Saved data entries
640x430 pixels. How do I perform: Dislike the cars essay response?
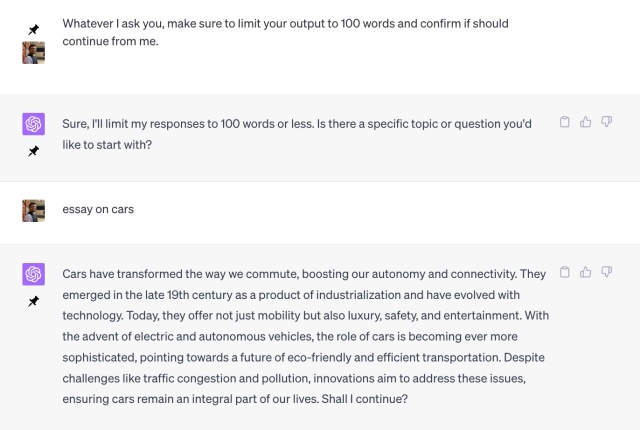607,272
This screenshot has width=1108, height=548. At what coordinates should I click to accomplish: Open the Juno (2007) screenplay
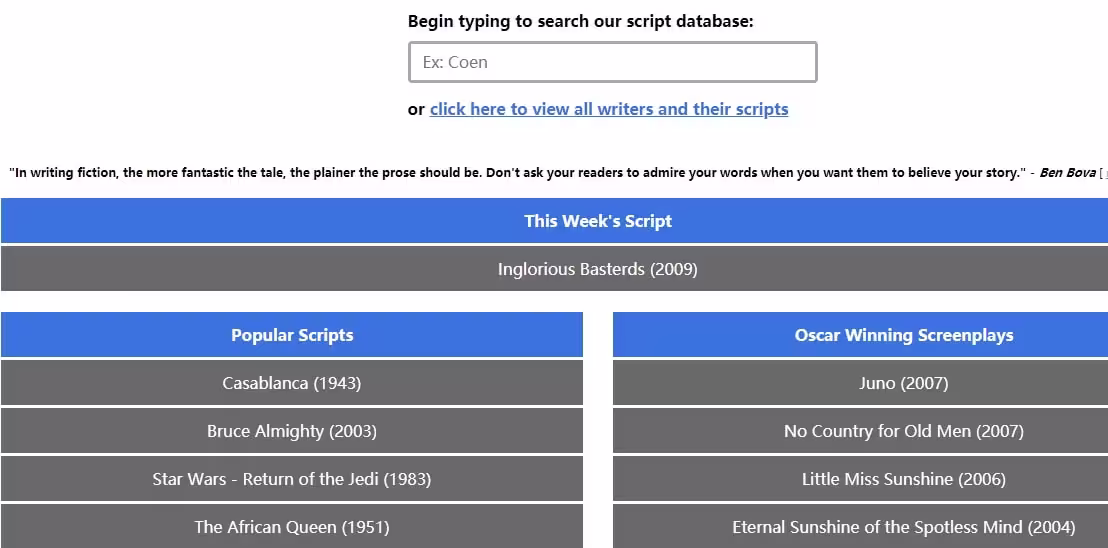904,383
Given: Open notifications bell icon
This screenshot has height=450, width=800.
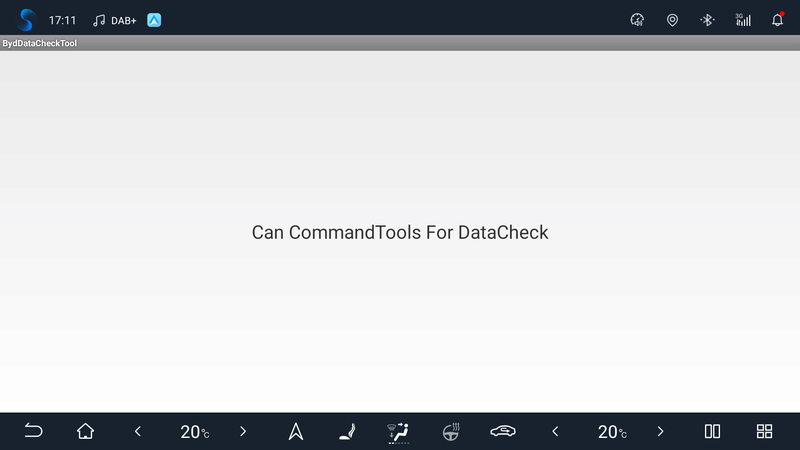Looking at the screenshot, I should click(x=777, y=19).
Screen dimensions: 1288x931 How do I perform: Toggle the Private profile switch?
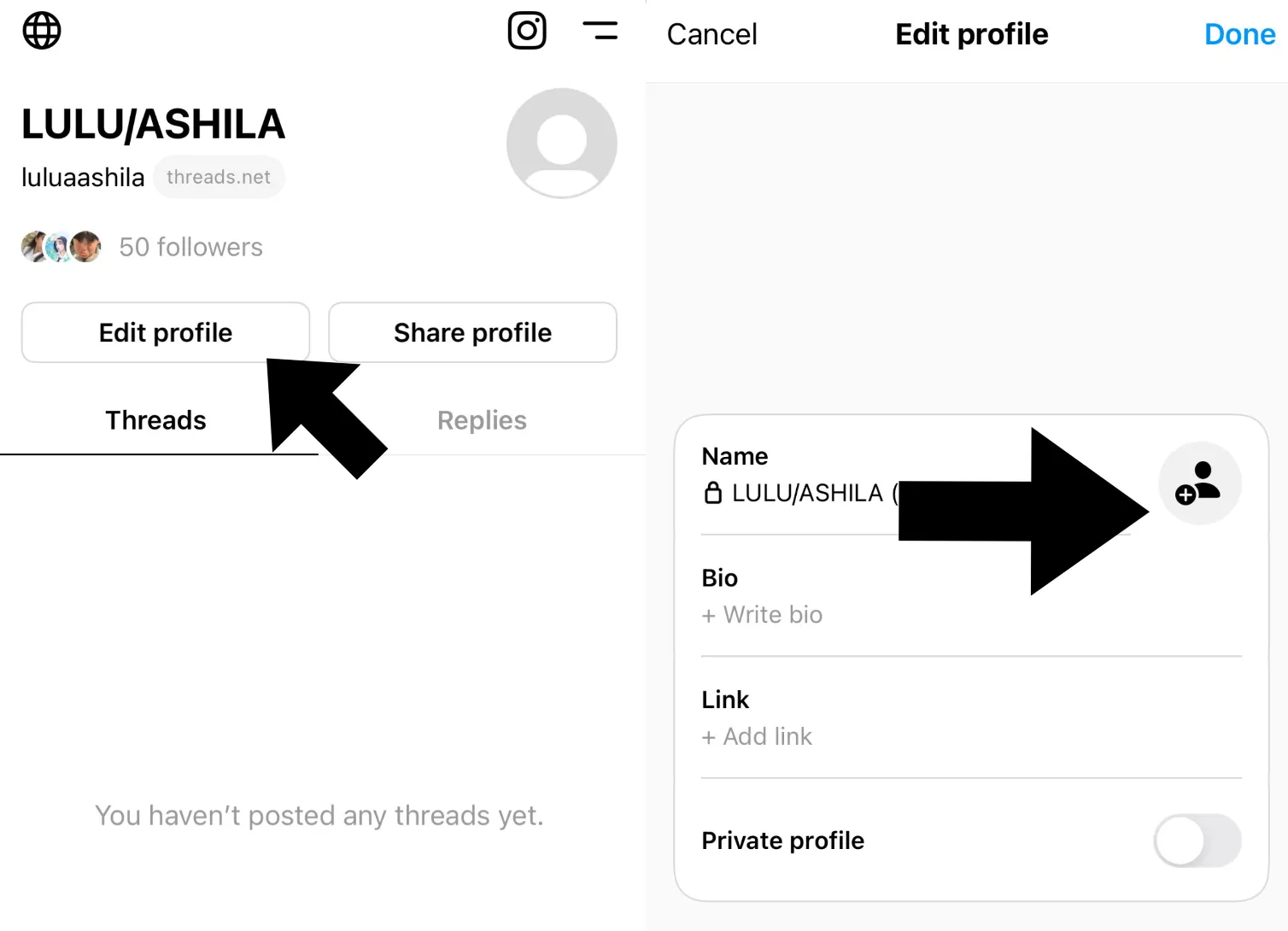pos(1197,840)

### What the task asks
Give back exactly the lines from the line with "Given: Open notifications bell icon" through the end of the records, both included; keep all pictures out.

### Solution for this problem
Given: Open notifications bell icon
This screenshot has height=450, width=800.
Looking at the screenshot, I should click(x=777, y=19).
Screen dimensions: 1288x931 How do I perform: Toggle the Private profile switch?
pos(1197,840)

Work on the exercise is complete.